Maybe you can get away with a smaller chiller or less run-time on the chiller if you employ a few other less expensive modifications, like airflow and canopy design.

This is probably all stuff you've already thought of, but it's worth a shot.

Nate
 
I have a 90gal system with three, 250W MH lights in a canopy with four, 4" fans. I run a T2 and a T4 with two submerged MAxiJet 1200s in the sump and a Tunze in the main display tank. The tank is by an open window but in a second-story room without air conditioning. The house can get quite hot during heat waves. I use a 1/3hp chiller because that is what I picked up, used. To keep the temperature between 80F and 81F, the chiller cycles about once an hour during peak heat. My guess is you could easily get by with a 1/5hp unit,

Matt:cool:
 
I'd agree with Nate. If you're lighting is in an enclosed canopy, try adding a fan or two blowing across the water. It will help.

If you're set on purchasing a chiller, there are a couple of folks in the equipment forum selling them.

You will see an increase in your electric bill, depending upon how long the chiller runs to bring down the water temperature. My chiller is in my basement, I need to open some windows down there to vent out the heat given off by the chiller. The model I am using is the Red Sea 1/3hp flow through. It has a built in temperature controller and has been working great for me. This will be the third summer I've used it.
 
In addition to the enclosed canopy question above, do you have your tank covered with glass covers? That's a sure way to raise your temperature out of control...

Nuno
 
OK to answer your questoins..
I am going to add fans, but living in boston, near the water.. when the temp outside is 85, its 90 with 100% humidity in my apartment. I've used fans, and plan on adding them again.

Even by floating iceburgs in the sump, i could not get it below 85. (withourt the 11,000 BTU AC)

And to clear things up, the tank stayed steady at 80 when the ac is set to 73F.. But it cost me an additional 75 dollars a month. A 1/3 HP chiller requires a lot less energy to run than a room AC...

I am not using glass tops, i'm putting a 2 fans in the sump, and 2 in the canopy, its just a matter of time.

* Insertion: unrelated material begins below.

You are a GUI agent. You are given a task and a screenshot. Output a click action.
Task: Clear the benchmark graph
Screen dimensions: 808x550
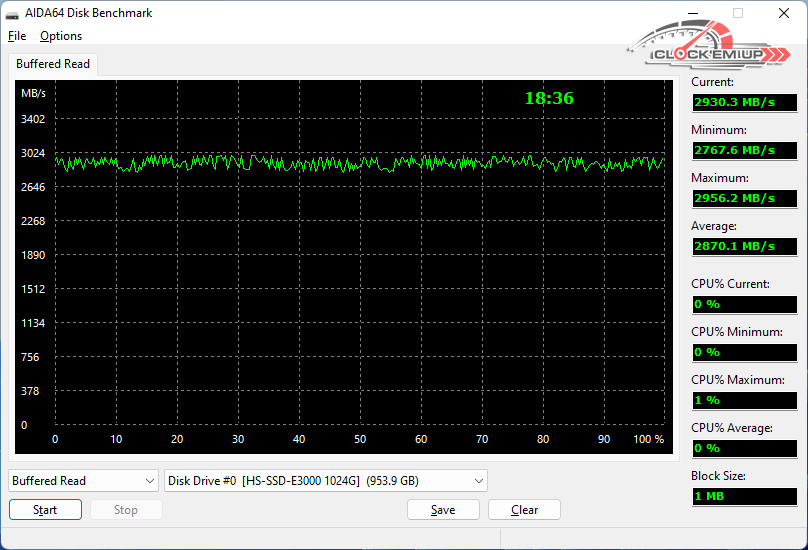click(x=524, y=510)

I'll look around for a 1/5th to 1/3hp chiller. I appreciate your help!

I was extremely frustrated yesturday.. I guess i'll wait to see if a chiller appears in the classifieds..

Thanks,
Pete
 
I'd get those fans installed ASAP, even if it's just a temporary job. That'll give you a better idea of how much of a chiller you need, or even if just keeping your AC on will do the trick. With all the evaporative cooling that the fans provide, your AC may run much much less even at the same temp setting, so that $75 might drop significantly with the proper use of fans (IME floating Ice has had far less cooling effect than a well-placed fan).

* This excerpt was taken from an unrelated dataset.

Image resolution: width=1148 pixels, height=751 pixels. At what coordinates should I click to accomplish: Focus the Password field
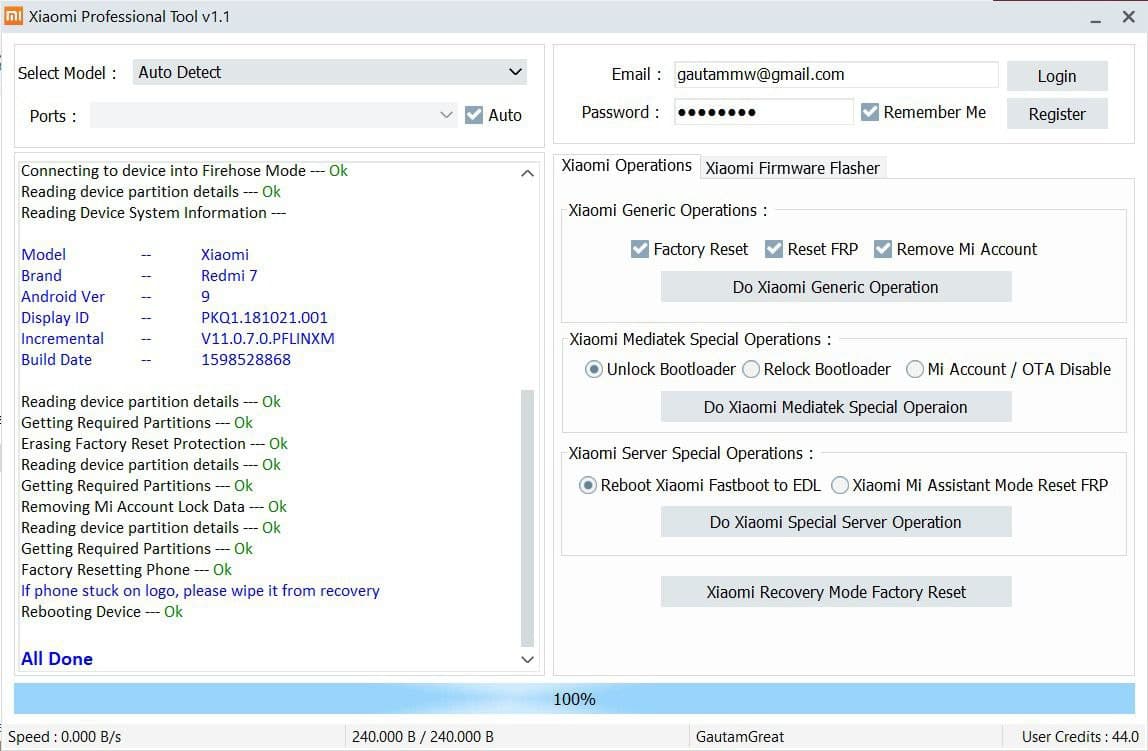[x=763, y=112]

Do you have an extra window to install a chiller in? Otherwise you'll have to run the AC AND the chiller because of the heat the chiller creates, and that'll get even more expensive.
 
NateHanson said:
I'd get those fans installed ASAP, even if it's just a temporary job. That'll give you a better idea of how much of a chiller you need, or even if just keeping your AC on will do the trick. With all the evaporative cooling that the fans provide, your AC may run much much less even at the same temp setting, so that $75 might drop significantly with the proper use of fans (IME floating Ice has had far less cooling effect than a well-placed fan).

Do you have an extra window to install a chiller in? Otherwise you'll have to run the AC AND the chiller because of the heat the chiller creates, and that'll get even more expensive.

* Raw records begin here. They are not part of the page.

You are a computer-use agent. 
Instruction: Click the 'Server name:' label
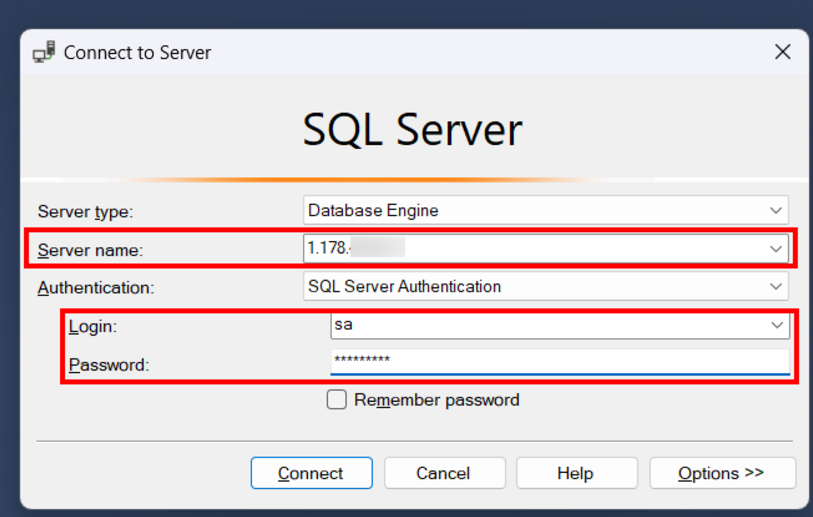pyautogui.click(x=90, y=251)
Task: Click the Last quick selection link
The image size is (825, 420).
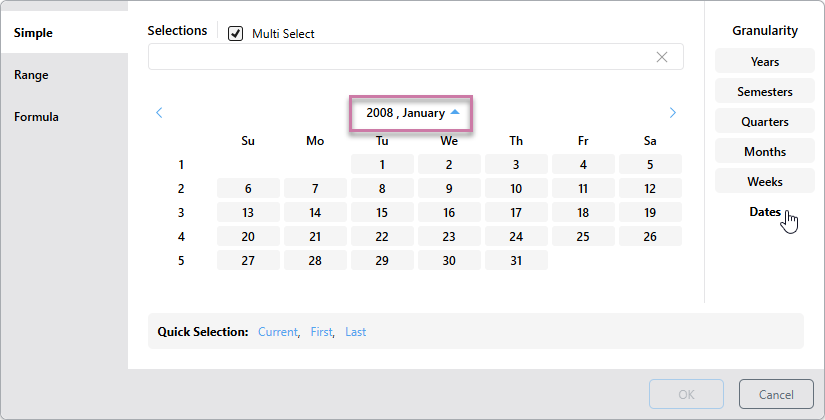Action: [355, 332]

I do have an extra window..
My question is this. when installed in a window, how do you shield it from the rain? do you need to install a fan on the outlet of the chiller?
 
Look in the DIY forum for a recent thread by Matt L. about his Window Enclosure for his chiller. That's one way to do it. Another way, that someone mentioned in that thread (Yaktop, maybe?) is to mount the chiller just inside the window, with the air-output side venting out of the room, so it draws cooling air from inside the room and blows it out. That makes it easier to protect the chiller, but might not make sense in a room that has AC because you'd be blowing cool air out of the house.